## SET TASK:
Reproduce the records verbatim, from the line with "Open the photo" up to and including the line with "click(x=1781, y=1218)".
== DATASET ROWS ==
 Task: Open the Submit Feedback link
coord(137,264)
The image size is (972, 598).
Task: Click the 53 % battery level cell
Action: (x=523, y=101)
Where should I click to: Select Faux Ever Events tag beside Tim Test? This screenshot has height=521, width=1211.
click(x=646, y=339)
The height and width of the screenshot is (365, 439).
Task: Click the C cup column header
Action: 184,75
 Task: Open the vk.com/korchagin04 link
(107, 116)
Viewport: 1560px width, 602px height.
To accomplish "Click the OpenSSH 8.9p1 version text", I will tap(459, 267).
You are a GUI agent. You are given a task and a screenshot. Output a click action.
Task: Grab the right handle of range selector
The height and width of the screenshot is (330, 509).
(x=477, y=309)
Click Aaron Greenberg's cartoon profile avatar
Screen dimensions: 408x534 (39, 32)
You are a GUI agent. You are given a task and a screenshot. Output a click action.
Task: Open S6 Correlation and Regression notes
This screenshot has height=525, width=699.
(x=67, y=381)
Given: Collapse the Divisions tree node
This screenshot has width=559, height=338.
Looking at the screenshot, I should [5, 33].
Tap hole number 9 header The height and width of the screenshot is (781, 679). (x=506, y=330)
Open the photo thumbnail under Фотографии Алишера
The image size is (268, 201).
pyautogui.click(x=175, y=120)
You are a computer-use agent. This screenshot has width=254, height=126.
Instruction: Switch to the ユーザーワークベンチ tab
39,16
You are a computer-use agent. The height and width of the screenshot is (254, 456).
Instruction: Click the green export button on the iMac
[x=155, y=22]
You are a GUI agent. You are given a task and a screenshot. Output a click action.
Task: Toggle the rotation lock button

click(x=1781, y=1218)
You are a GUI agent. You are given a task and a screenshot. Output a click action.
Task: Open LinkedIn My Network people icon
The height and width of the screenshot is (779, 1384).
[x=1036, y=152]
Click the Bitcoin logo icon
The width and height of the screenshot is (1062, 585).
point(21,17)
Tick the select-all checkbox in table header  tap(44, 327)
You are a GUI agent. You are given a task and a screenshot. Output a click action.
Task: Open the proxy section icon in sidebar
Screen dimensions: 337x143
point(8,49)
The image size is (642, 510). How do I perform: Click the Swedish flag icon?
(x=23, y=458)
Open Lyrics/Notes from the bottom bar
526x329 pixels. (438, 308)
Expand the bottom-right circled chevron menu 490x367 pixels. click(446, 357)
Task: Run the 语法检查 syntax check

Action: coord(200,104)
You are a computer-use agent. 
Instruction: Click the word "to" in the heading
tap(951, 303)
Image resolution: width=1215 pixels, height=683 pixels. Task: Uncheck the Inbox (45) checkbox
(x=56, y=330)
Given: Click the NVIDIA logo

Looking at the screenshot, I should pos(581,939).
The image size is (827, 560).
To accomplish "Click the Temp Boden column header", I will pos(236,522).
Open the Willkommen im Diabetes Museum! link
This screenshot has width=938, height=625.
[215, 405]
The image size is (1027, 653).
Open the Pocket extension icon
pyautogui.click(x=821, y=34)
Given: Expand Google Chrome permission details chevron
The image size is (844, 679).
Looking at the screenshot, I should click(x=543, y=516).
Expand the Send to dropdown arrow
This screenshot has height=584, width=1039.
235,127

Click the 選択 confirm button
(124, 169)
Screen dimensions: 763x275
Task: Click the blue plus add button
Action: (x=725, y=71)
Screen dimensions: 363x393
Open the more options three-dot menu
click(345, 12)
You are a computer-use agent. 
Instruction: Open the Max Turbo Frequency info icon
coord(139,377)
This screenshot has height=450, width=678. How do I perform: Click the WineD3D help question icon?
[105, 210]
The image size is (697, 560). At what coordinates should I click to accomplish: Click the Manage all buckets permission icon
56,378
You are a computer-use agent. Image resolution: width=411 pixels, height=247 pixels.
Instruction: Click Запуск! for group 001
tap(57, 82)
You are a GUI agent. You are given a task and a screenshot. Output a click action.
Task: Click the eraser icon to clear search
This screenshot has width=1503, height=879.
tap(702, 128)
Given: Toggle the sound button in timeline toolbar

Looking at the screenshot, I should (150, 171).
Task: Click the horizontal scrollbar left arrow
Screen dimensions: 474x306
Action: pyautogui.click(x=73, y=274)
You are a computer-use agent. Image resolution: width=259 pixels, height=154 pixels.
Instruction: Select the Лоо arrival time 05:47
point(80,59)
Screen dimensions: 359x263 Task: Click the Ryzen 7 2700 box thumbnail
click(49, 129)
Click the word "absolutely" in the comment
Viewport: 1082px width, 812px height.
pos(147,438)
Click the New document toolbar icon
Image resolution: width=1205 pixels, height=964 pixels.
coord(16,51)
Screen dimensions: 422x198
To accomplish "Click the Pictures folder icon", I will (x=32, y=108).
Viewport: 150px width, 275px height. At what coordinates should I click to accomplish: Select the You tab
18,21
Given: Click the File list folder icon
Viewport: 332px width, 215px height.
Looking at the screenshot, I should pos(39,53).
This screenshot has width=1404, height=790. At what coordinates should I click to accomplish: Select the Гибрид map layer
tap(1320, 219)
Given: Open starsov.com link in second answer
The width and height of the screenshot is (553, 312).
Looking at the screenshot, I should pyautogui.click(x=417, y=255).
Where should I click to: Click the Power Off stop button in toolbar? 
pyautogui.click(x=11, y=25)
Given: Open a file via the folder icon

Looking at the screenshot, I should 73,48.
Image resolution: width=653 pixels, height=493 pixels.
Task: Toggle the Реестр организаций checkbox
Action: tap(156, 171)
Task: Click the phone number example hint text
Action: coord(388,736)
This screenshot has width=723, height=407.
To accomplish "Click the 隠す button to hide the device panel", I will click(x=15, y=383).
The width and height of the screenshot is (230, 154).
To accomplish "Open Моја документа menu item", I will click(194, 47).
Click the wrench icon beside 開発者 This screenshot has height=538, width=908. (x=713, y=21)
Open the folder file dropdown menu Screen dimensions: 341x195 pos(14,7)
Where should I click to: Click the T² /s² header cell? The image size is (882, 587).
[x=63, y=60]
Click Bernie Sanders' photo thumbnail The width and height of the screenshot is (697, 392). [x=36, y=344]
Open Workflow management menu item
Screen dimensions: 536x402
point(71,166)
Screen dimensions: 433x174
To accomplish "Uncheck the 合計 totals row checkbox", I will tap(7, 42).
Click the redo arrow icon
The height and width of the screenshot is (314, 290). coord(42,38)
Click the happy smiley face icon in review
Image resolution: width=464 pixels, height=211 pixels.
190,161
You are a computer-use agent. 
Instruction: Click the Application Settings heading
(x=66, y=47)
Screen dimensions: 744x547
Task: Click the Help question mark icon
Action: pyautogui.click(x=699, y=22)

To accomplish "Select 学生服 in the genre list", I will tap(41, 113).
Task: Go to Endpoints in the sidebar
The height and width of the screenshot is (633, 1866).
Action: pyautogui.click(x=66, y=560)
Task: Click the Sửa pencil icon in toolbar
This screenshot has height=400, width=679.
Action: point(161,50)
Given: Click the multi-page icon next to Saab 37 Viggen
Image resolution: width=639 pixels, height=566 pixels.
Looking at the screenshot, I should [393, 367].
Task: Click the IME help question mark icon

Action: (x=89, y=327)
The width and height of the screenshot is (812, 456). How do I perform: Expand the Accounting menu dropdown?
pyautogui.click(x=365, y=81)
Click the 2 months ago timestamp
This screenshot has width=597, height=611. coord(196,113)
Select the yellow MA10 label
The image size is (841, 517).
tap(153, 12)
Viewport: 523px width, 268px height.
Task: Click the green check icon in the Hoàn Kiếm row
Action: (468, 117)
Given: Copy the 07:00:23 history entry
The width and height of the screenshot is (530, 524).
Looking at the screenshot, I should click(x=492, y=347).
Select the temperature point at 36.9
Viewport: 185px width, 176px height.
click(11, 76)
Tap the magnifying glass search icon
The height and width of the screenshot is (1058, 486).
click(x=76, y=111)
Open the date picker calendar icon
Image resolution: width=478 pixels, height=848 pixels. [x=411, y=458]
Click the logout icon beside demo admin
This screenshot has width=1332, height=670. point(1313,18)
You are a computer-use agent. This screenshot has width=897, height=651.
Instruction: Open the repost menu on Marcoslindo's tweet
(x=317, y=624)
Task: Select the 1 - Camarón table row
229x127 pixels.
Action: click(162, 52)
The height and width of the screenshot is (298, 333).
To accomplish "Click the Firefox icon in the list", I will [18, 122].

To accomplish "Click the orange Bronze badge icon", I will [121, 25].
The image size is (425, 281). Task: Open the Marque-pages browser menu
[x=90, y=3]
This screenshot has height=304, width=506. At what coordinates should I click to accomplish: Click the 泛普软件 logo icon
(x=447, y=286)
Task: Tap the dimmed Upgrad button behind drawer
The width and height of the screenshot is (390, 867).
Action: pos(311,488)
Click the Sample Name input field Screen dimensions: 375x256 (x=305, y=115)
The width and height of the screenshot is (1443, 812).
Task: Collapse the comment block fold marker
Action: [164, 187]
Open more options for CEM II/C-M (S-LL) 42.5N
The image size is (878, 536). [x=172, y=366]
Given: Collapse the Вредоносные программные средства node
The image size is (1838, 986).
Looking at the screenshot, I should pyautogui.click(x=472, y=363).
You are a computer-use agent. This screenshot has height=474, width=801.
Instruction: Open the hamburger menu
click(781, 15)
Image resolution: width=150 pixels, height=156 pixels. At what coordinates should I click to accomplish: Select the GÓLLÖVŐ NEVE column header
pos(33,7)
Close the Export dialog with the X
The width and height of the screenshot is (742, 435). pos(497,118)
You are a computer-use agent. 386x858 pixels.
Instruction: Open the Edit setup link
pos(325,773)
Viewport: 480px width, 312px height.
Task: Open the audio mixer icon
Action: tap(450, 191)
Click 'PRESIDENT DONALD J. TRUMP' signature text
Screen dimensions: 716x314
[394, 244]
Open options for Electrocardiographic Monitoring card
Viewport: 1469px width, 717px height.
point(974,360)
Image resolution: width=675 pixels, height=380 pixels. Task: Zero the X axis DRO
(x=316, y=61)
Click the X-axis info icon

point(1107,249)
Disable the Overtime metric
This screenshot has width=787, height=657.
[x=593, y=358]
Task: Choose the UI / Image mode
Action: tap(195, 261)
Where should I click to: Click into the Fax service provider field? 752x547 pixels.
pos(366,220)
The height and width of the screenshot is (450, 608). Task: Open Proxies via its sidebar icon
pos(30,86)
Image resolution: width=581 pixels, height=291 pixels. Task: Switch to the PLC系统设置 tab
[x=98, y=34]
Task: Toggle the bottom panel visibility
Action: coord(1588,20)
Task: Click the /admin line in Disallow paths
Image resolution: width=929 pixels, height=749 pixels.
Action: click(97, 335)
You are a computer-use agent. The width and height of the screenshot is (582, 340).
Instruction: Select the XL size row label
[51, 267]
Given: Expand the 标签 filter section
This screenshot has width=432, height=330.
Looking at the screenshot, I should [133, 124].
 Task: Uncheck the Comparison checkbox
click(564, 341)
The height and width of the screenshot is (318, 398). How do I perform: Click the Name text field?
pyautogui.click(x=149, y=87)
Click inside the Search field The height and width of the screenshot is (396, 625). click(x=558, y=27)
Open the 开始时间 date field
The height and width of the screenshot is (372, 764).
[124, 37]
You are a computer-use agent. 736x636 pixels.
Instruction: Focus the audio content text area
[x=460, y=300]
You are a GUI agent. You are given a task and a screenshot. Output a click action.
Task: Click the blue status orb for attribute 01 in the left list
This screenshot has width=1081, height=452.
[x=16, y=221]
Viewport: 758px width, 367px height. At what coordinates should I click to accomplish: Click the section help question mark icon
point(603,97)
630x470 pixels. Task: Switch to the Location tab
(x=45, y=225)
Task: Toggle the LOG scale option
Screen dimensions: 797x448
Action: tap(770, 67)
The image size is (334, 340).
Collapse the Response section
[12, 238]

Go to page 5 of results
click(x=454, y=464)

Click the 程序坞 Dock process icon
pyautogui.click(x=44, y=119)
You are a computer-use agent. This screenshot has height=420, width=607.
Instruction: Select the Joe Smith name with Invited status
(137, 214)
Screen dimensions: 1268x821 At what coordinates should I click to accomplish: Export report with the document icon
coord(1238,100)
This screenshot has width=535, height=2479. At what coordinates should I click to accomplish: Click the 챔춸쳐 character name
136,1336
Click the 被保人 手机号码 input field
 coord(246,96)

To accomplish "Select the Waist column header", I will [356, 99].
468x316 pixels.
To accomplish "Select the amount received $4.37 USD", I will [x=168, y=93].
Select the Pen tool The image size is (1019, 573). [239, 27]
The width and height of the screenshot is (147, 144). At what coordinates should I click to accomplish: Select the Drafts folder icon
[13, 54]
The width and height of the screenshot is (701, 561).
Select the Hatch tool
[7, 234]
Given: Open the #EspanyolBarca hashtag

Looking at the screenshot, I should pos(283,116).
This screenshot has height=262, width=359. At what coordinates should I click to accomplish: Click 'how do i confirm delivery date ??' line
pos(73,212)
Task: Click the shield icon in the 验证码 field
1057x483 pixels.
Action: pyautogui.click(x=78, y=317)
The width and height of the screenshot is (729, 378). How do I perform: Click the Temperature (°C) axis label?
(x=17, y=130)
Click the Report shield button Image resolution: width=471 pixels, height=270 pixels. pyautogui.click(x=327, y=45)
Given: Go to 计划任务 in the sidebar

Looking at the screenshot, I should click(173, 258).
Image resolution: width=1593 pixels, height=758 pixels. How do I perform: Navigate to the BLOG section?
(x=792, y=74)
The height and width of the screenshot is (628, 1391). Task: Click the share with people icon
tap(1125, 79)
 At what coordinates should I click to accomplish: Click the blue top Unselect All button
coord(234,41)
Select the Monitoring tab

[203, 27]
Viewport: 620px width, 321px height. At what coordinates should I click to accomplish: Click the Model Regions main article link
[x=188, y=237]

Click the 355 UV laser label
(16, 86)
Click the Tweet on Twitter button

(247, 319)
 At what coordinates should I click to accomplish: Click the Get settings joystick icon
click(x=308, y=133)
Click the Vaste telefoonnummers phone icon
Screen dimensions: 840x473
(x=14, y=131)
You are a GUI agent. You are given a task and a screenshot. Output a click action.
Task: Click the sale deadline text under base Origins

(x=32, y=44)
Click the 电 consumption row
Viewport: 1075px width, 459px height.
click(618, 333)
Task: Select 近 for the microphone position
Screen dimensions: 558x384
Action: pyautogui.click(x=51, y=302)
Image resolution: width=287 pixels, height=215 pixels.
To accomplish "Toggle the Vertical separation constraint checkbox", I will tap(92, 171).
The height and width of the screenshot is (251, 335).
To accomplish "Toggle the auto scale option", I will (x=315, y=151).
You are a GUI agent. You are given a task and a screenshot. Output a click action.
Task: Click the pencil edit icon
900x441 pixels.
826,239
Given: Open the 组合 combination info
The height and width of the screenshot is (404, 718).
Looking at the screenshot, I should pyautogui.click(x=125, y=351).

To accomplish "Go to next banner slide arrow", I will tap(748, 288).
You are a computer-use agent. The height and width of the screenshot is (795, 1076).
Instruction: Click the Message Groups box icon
===
## SOLUTION FOR THIS PROBLEM:
Open the photo thumbnail under Фотографии Алишера
The image size is (268, 201).
pyautogui.click(x=175, y=120)
You are a computer-use agent. This screenshot has width=254, height=126.
Instruction: Switch to the ユーザーワークベンチ tab
39,16
You are a computer-use agent. The height and width of the screenshot is (254, 456).
Instruction: Click the green export button on the iMac
[x=155, y=22]
You are a GUI agent. You are given a task and a screenshot. Output a click action.
Task: Toggle the rotation lock button

click(x=1781, y=1218)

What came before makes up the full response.